COVID-19 hasn’t hurt cannabis clinical trials … much
Health & Biotech
Link copied to
Since the start of March, six clinical trials involving cannabis treatments around the world have been halted or cancelled altogether due to COVID19 pandemic but 179 are still recruiting, according to the US registry ClinicalTrials.com.
More generally, hundreds of clinical trials around the world were suspended due to enrolments being halted/slowed and delayed start dates, according to data analytics service GlobalData.
Between March and May, thousands of clinical trials were paused around the world including over 700 in Australia and New Zealand.
But the small number of cannabis trials meant most were not affected. Nine cannabis trials in Australia and New Zealand are currently recruiting, according to the Australia New Zealand Clinical Trials Registry.
“Once lockdown measures start to ease, recruitment for these trials should be able to resume. If the measures do not change in the near future, companies should start to look at alternatives such as virtual or decentralised trials, if regulations allow,” said GlobalData product manager Johanna Swanson.

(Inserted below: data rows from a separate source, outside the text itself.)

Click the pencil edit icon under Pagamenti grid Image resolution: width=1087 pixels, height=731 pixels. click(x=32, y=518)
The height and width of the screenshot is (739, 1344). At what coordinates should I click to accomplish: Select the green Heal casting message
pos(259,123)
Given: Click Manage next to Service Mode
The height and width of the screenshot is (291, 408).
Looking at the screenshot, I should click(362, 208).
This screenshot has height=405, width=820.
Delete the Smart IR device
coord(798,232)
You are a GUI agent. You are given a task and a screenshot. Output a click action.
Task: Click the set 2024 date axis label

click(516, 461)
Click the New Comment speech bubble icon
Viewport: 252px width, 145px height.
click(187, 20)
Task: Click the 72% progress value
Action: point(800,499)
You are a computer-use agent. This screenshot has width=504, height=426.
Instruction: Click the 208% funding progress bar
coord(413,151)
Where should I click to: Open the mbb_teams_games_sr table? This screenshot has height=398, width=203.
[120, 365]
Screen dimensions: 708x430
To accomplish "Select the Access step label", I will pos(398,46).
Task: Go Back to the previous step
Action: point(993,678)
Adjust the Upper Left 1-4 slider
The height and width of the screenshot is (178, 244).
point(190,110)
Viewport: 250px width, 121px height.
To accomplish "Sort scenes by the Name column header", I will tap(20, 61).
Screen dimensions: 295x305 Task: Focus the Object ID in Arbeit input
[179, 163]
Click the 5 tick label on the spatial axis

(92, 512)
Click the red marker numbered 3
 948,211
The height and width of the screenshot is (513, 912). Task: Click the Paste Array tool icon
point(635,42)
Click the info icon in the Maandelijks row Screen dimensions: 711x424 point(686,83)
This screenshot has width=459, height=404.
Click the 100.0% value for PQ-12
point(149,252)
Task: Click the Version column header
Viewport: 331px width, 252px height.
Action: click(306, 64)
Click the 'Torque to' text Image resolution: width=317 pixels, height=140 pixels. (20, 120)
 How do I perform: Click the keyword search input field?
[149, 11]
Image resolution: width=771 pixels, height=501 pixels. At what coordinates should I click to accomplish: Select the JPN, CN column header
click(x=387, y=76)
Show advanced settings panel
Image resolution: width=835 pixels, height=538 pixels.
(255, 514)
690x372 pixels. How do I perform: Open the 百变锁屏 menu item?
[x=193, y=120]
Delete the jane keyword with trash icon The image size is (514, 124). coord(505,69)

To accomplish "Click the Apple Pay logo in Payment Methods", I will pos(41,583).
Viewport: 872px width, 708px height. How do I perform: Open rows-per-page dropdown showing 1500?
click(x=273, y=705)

“The need for medicinal marijuana products may also increase due to heightened anxiety and stress. COVID-19 has placed enormous strain on the mental health of the general public.
“The crisis is causing heightened anxiety and stress, with people feeling vulnerable and struggling with worries about contracting the virus, job losses and pay cuts, on top of juggling childcare, work, isolation, and general uncertainty about the post COVID 19 future.”
Clinical trials refer to human studies for proposed drugs or medical devices that must take place in order for said to be registered with regulators. A Phase 1 study ensures the drug or device is safe, Phase 2 is to test whether it works in a small group of people, and a Phase 3 study tests a larger group of people.
Seven clinical trials for cannabis treatments in Australia and New Zealand were completed this year, including Phase 1/2 trials by Medlab Clinical (ASX:MDC) into cancer pain and Zelira (ASX:ZLD) into insomnia.
Both met primary and secondary endpoints.
Botanix (ASX:BOT) on the other hand has struggled, as treatments for acne and dermatitis failed to meet the necessary thresholds to move forward.
And proving trials can be done in the face of COVID-19, AusCann (ASX:AC8) started a Phase 1 clinical trial in late April to evaluate the pharmacokinetics, or the way a drug works in the body, of a single dose of two formulations of orally administered THC/CBD combination in healthy volunteers.
Clinical trials for formulated marijuana drugs are still fairly rare.
This is because few treatments have yet emerged from the rigours of the lab, and regulations in clinical trial powerhouse the US have stymied research into the plant.
The biggest issue is that marijuana is a widely available plant so to make very expensive human trials worth it, companies need to find a patentable aspect which can be protected and therefore sold exclusively for a period of time.
Zelira, for example, has patented three different ratio formulations, one being 2:1 parts THC:CBD, in Australia. The same claims are “well advanced” in the US, according to CEO Richard Hopkins.
This will give the company potentially large market power in the future once it’s proved those formulations work for basic conditions such as anxiety and opioid reduction.
Cannabis has been touted as a treatment for COVID-19 symptoms, with companies such as Botanix releasing findings that certain compounds have an antimicrobial effect on Staphylococcus aureus and Methicillin-resistant Staphylococcus aureus, or golden Staph.
However, these claims are yet to make it out of the lab and into human trials.